- Born: 1974 (age 51–52) Austria
- Citizenship: United States
- Occupation: Entrepreneur
- Years active: 2001-present

= Constantin Bisanz =

American entrepreneur and investor

Constantin Bisanz (born 1974) is an American entrepreneur, investor, and extreme sports enthusiast. He is the founder of companies like brands4friends, TruckScout24, PlusDental, and Aloha. He set a world record for kite-surfing across the Bering Strait in 2011.

==Business career==
Bisanz started his business career by founding a commercial vehicle company, TruckScout24, at the age of 27. Then he launched three more business companies. His fifth company, Brands4Friends, a German fashion e-commerce site that was founded in 2007, was sold to eBay in 2011.

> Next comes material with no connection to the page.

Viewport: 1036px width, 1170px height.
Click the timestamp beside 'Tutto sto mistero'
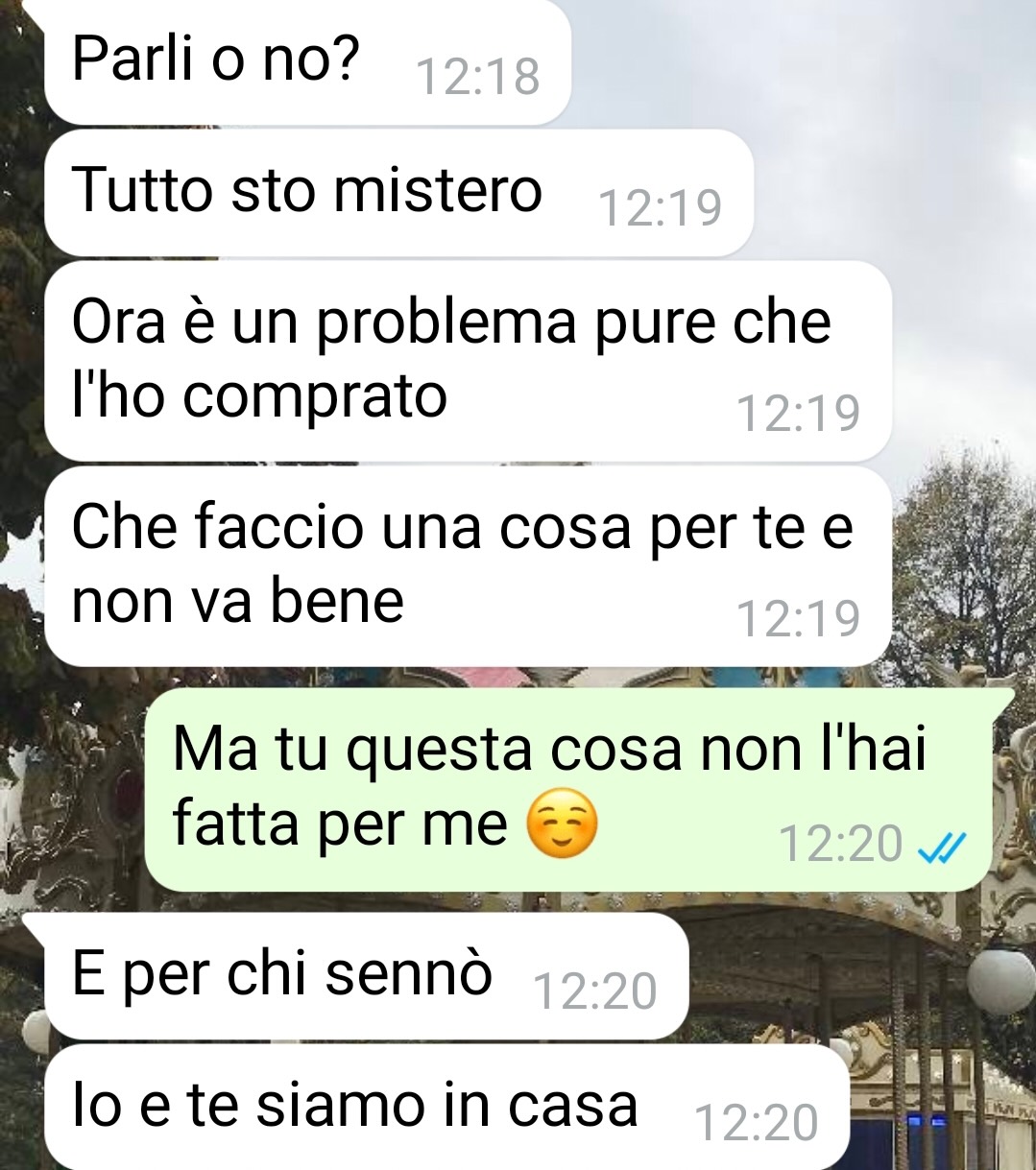click(x=660, y=206)
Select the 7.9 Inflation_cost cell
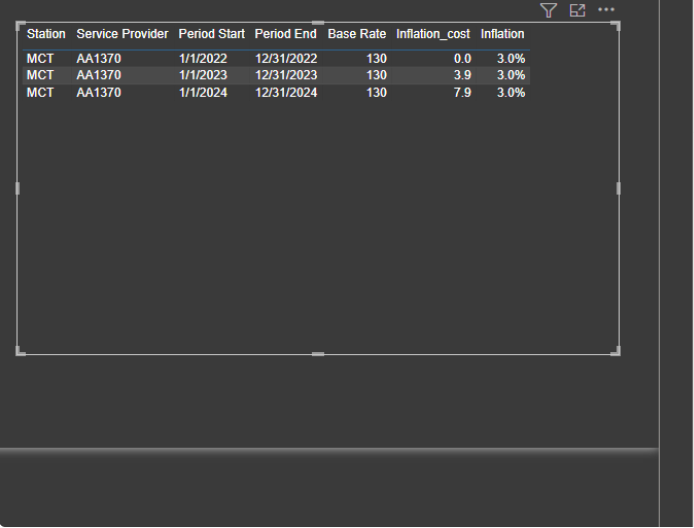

Later, he studied the Ayuryedic medicines during his visit to India. Getting inspired by it, he launched his own wellness brand, Aloha, in January 2014, in New York. In 2017, he, along with David Khalil, Peter Baumgart, and Lukas Brosseder, started PlusDental, a dental cosmetics company based in Berlin.

==Sports==
Bisanz set a world record for kite surfing across the Bering Strait from Alaska to Russia in the summer of 2011.
On the Necker Island, he conducts kite-surfing events for entrepreneurs alongside Sir Richard Branson.

==Accolades==
Bisanz was honored as the "German Entrepreneur of the Year" by the Harvard Business School and the "Exit Champion" for closing Germany's largest Internet exit transaction.